SSA Disability Programs
Disability benefits are available through two separate programs. Medically qualifying for both is the same, but each has its own technical requirements:
- Social Security Disability Insurance (SSDI) – provides monthly benefits to disabled workers that meet medical and work history or work credit requirements. The work credits necessary to qualify vary dependent upon your age at the time you become disabled, but most applicants need to have worked for five of the past ten years. Work credits accumulate as you pay Social Security taxes on your earned income over the course of your employment.
- Supplemental Security Income (SSI) – monthly benefits to disabled individuals of any age who meet medical eligibility and “financial need” criteria. The SSA looks at income and assets, but only counts some finances toward eligibility and there are no work history requirements for this program.
For both of these programs, you must have a medical condition that prevents gainful employment. Thyroid cancer can qualify for Social Security Disability (SSD), though the type and stage of cancer and the treatments required all play a part in the SSA’s determination on your eligibility.

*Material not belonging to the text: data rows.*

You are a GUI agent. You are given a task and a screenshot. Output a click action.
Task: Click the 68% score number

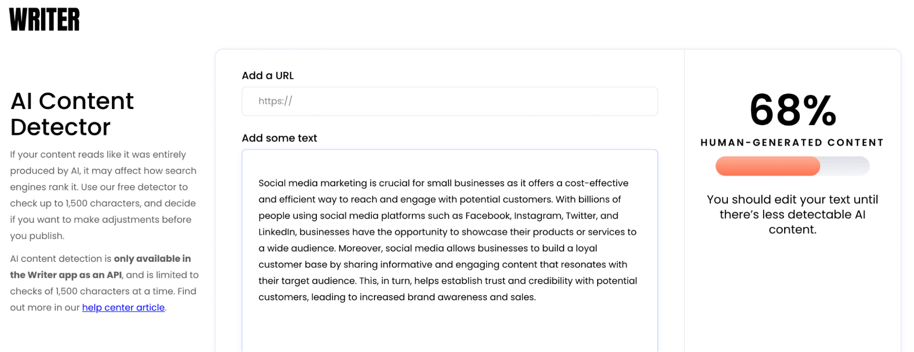(x=793, y=110)
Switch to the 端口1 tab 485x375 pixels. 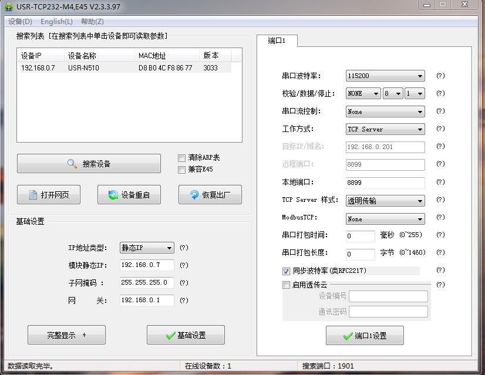pos(277,41)
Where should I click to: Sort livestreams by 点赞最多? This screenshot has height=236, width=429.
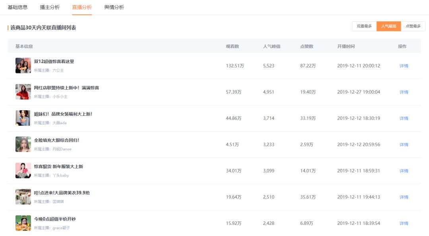pos(413,26)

Medically Qualifying for Benefits with Thyroid Cancer
The SSA recognizes cancer as a potentially disabling condition, but not all types and grades of cancer “automatically” meet eligibility requirements. Thyroid cancer appears as a listed condition in the Blue Book, which is the SSA manual of disabling conditions. To meet this listing, your cancer must either be:
- Papillary or Follicular Carcinoma that:
- has metastasized beyond regional lymph nodes
- recurs or advances after initial treatment with radioactive iodine.

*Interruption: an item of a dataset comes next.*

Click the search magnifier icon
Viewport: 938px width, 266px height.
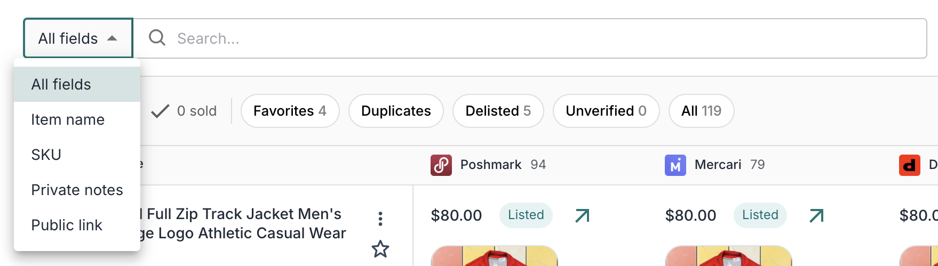tap(157, 38)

- Medullary Carcinoma (a carcinoma from a particular type of cell) that has metastasized beyond regional lymph nodes
- Anaplastic Carcinoma, which is thyroid cancer with a poor prognosis due to its aggressive nature.
Your medical records are the key to approval for SSD benefits. They should contain a formal diagnosis and show you’re receiving ongoing care from a qualified physician. A thorough medical history is necessary, including a date of diagnosis, diagnostic evaluations, treatment records, and documentation of the symptoms and complications of your illness and treatments.

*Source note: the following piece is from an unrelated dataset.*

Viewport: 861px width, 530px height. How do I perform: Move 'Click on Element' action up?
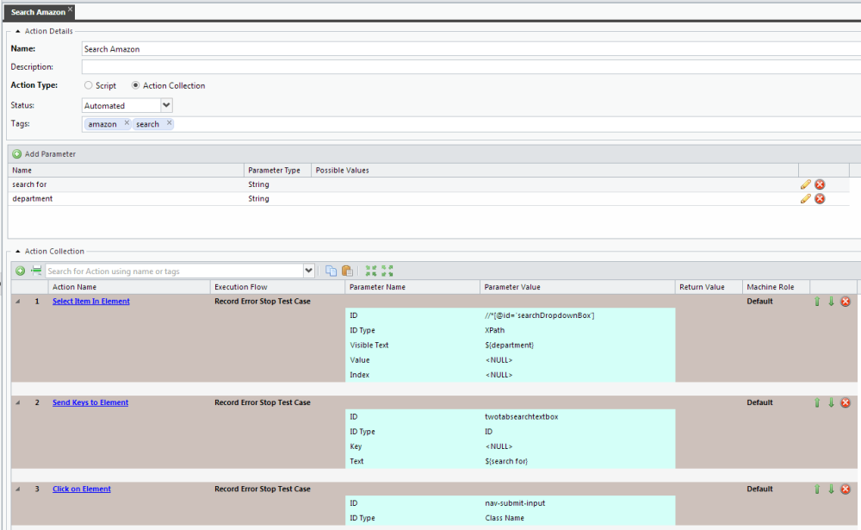[x=816, y=489]
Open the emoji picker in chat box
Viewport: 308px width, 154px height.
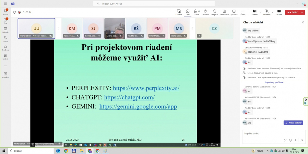coord(290,140)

Qualifying Without Meeting a Listing
If you’re unable to meet the Blue Book listing for thyroid cancer, you may still be able to receive benefits. Qualifying without meeting a listing requires that the SSA examines your “activities of daily living” or ADLs. This is done through a “residual functional capacity” (RFC) analysis.
RFC evaluations are primarily completed via additional questionnaires the SSA mails to you. You may also be required to attend an appointment for an independent evaluation by a contracted physician. While it is more complex and takes longer, you can still be approved for benefits if your RFC shows you are severely limited by your thyroid cancer and required treatments.
Certain disabilities are included in the SSA’s Compassionate Allowance (CAL) program. This initiative is designed to expedite the review of applications filed for terminal illnesses and other aggressive and inherently disabling conditions. Anaplastic carcinoma is among the CAL program’s “automatic approval” list. If you file for benefits for this type of thyroid cancer, your application will be fast tracked through the review and approval process and the amount of medical evidence required is kept to a minimum.
Submitting an Application
SSDI and SSI have separate application processes.
- With SSDI, you can apply online or in person at the local SSA office. Online applications are completed via the SSA’s website.
- SSI applications require a personal interview with an SSA representative. This is usually done at the local branch office.